ASSIGNMENT ::
Apart from pictures, transcribe exactly each line from the one containing "Where should I" through the final line of the listing below.

SUPPLIED DATA ::
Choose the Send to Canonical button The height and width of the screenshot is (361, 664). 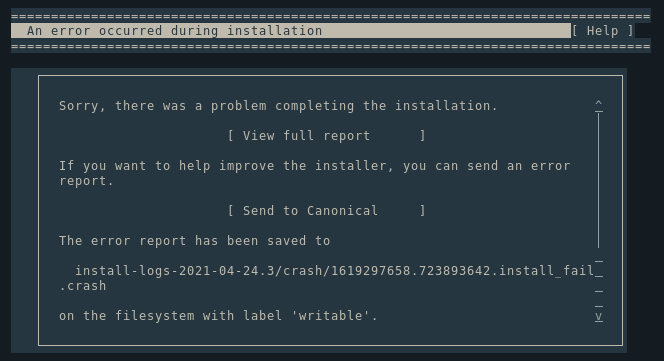click(x=326, y=211)
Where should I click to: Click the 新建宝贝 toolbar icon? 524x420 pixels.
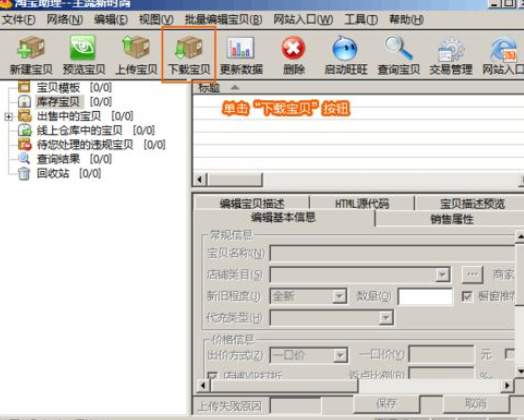click(31, 48)
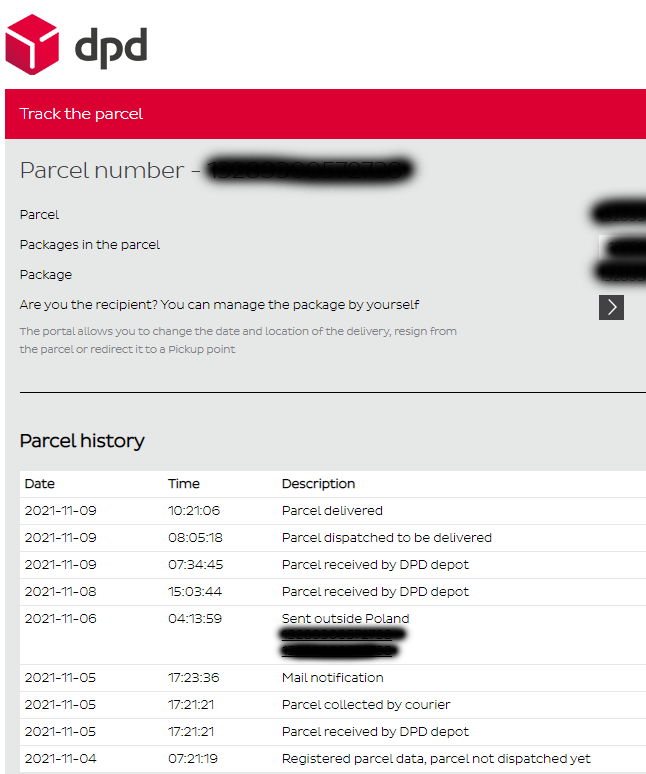Click the Mail notification entry
Viewport: 646px width, 774px height.
332,678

EXERCISE ANSWER ::
Where should I click to: Click the 新建宝贝 toolbar icon? 524x420 pixels.
click(31, 48)
Click the Mail notification entry
Viewport: 646px width, 774px height.
332,678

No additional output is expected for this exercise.